Publié le 24 Juin 2021

Enjeux politiques pour la gauche
Dans ce contexte de préparations des élections présidentielles, la gauche française reste en lambeaux. C'est l'occasion de revenir sur l'histoire de ses partis et sur les débats qui traversent la gauche. Un renouveau intellectuel et politique devient urgent dans un contexte de crise et de faillite de la social-démocratie. 

 

La gauche française ne cesse d’agoniser. Les débats sur l’immigration, le terrorisme et la sécurité imposent des thématiques de droite. Ensuite, une vision gestionnaire de l’économie efface les débats sur le choix de société. La gauche semble également engluée dans des chimères du passé, comme l’idéalisation des Trente glorieuses, sans prendre en compte l’exploitation à l’usine et la société de consommation.

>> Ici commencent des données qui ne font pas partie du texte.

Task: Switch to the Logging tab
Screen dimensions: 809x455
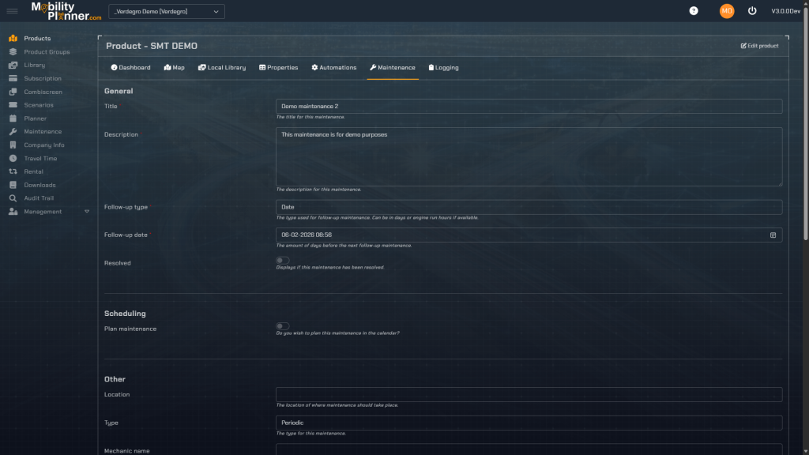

La gauche d’appareil semble discréditée, avec ses querelles politiciennes entre Europe Ecologie – Les Verts (EELV) et La France insoumise (LFI). Pourtant, l’urgence écologique, ravivée par la crise sanitaire, oblige d’affronter le capitalisme. La gauche doit également se réinventer et s’appuyer sur le dynamisme des mouvements sociaux. Le journaliste Denis Sieffert propose des pistes de réflexion dans son livre Gauche : les questions qui fâchent...

 

 

Effondrement politique de la gauche

 

Deux traditions politiques traversent la gauche en France. Le Parti communiste français (PCF) se délite depuis la chute de l’URSS. Le Parti socialiste (PS) incarne un courant réformiste. Néanmoins, les capitalistes semblent de moins en moins vouloir négocier des compromis. « Mais que se passe-t-il lorsque le capitalisme n’admet plus aucun progrès social et croit pouvoir écraser toute résistance pour imposer un modèle unique ? », interroge Denis Sieffert. Les marges de manœuvre et les possibilités d’aménager le capitalisme disparaissent. Ensuite, les idéaux s’érodent avec l’arrivée de la gauche au pouvoir.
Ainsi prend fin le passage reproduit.